In the area of immigration it can be put forward that the UK Government has sought over the years to break away from judgments and application of law emanating from the ECHR without in practice removing themselves from being signatories of the ECHR. In particular the changes which have applied since 9 July 2012 in relation to the Immigration Rules show that the government has sought to “codify” the Immigration Rules as they relate to private and family life considerations with the intention that the need for Judges to actually interpret and therefore “make law” in practice is reduced.

The published Home Office Statement of Intent: Family Migration of June 2012 states, “ First, we shall end the situation where those claiming the right to enter or remain in the UK on the basis of ECHR Article 8 – the right to respect for private and family life – do so essentially without regard to the Immigration Rules. The new rules will reflect fully the factors which can weigh for or against an Article 8 claim. They will set proportionate requirements that reflect, as a matter of public policy, the Government’s and Parliament’s view of how individual rights to respect for private or family life should be qualified in the public interest to safeguard the economic well-being of the UK by controlling immigration and to protect the public from foreign criminals. This will mean that failure to meet the requirements of the rules will normally mean failure to establish an Article 8 claim to enter or remain in the UK, and no grant of leave on that basis. The Immigration Rules will reflect the UK Border Agency’s duty under section 55 of the Borders, Citizenship and Immigration Act 2009 to have regard to the need to safeguard and promote the welfare – or ‘best interests’ – of children who are in the UK. The rules will set clear thresholds for the impact of an applicant’s criminality on the scope for them to be granted leave to enter the UK on the basis of their family life or leave to remain in the UK on the basis of their family or private life. The rules will also reflect the fact that family life established when the parties knew one or both of them lacked a valid basis of stay in the UK carries less weight under the case law of the European Court of Human Rights”.

SOME UK CASELAW FOLLOWING THE JULY 2012 CHANGES

Caselaw has been generated in the UK Courts following the introduction of the new Immigration Rules as they relate to private and family life as below.

Izuazu (Article 8 – new rules) [2013] UKUT 45 (IAC) provides;

“1. In cases to which the new Immigration Rules introduced as from 9 July 2012 by HC 194 apply, judges should proceed by first considering whether a claimant is able to benefit under the applicable provisions of the Immigration Rules designed to address Article 8 claims. Where the claimant does not meet the requirements of the rules it will be necessary to go on to make an assessment of Article 8 applying the criteria established by law. The Upper Tribunal observation in MF (Article 8-new rules) Nigeria [2012] [2012]UKUT 00393 (IAC) to the same effect is endorsed.

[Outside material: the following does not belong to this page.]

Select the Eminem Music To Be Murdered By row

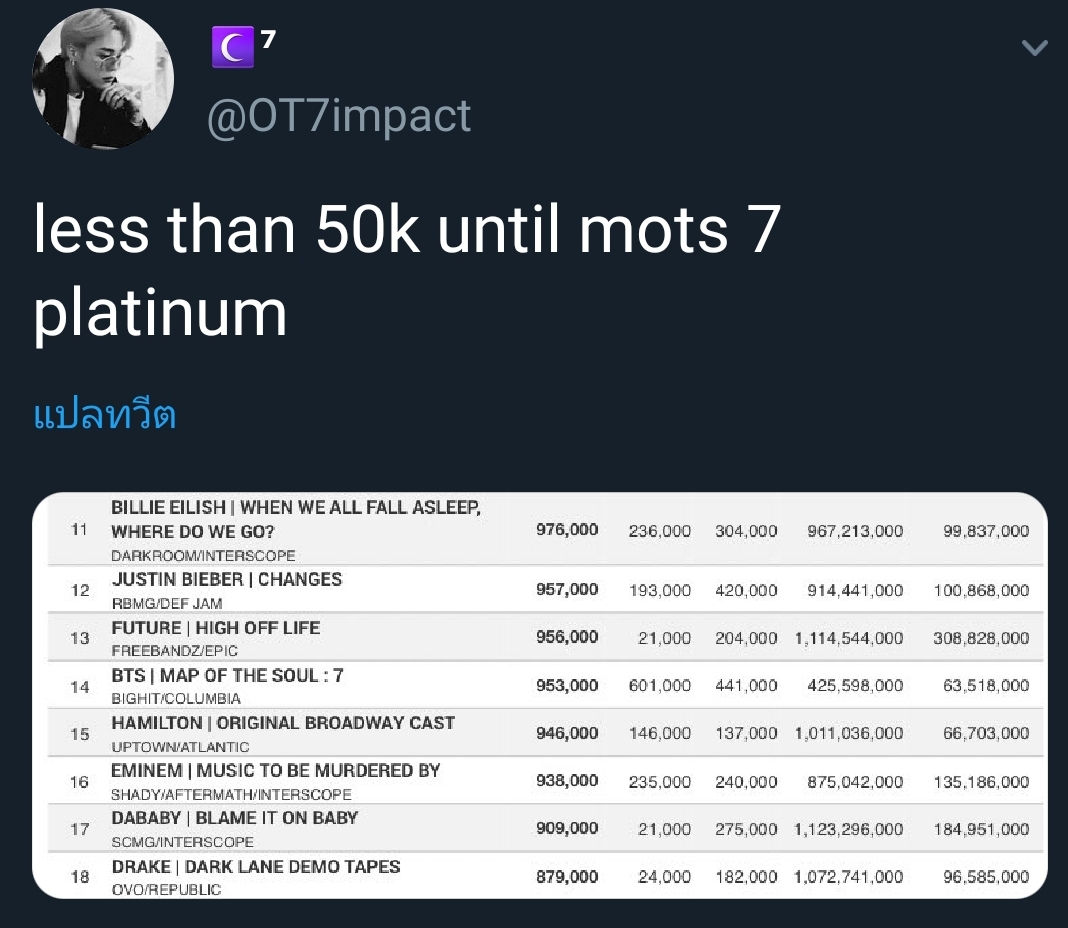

2. The procedure adopted in relation to the introduction of the new Rules provided a weak form of Parliamentary scrutiny; Parliament has not altered the legal duty of the judge determining appeals to decide on proportionality for himself or herself.

3. There can be no presumption that the Rules will normally be conclusive of the Article 8 assessment or that a fact-sensitive inquiry is normally not needed. The more the new Rules restrict otherwise relevant and weighty considerations from being taken into account, the less regard will be had to them in the assessment of proportionality.

4. When considering whether a decision is in accordance with the law, it has been authoritatively established by the higher courts that the test to be applied is not exceptional circumstances or insurmountable obstacles.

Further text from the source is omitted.